Wherever a line of the listing holds the string "agent", copy that line.
[[ Supplied material, beginning ]]
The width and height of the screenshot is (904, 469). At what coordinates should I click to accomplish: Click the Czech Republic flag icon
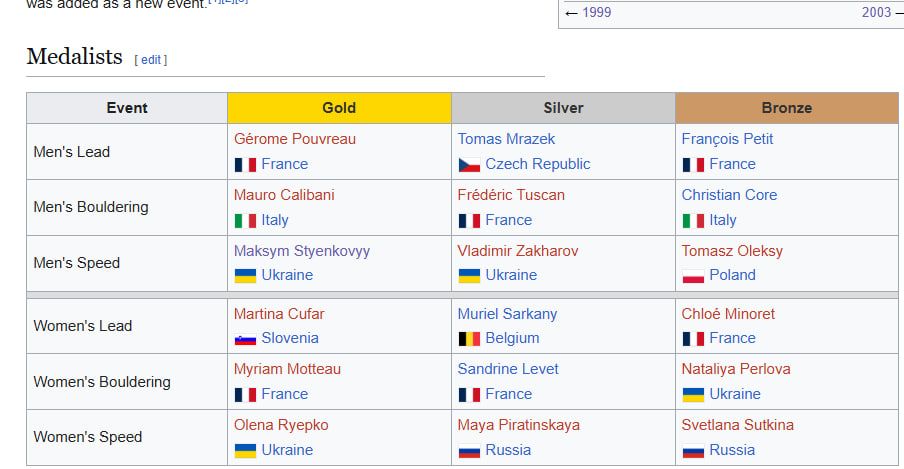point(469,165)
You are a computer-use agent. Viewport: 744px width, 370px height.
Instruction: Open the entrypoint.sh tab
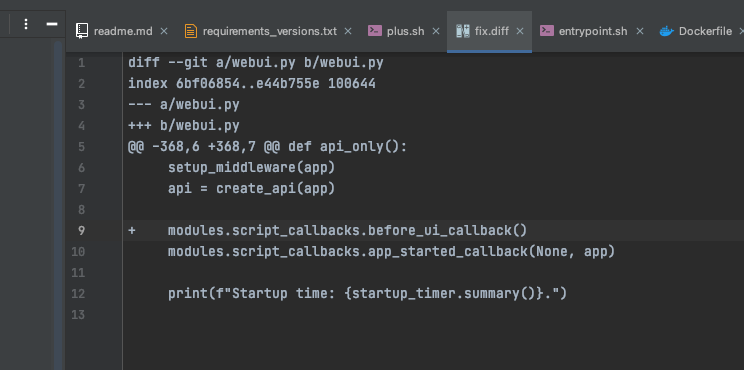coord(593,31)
[[ Supplied material, end ]]
[[ Supplied material, beginning ]]
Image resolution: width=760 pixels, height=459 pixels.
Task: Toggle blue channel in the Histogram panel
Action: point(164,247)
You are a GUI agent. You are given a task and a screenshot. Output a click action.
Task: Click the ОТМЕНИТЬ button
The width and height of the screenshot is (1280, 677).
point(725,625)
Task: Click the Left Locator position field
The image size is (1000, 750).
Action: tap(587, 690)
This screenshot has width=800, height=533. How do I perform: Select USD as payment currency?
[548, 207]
[[ Supplied material, end ]]
▸ Exercise solution
You are a computer-use agent. Viewport: 744px width, 370px height.
You are a GUI agent. You are given a task and a screenshot. Output a click action.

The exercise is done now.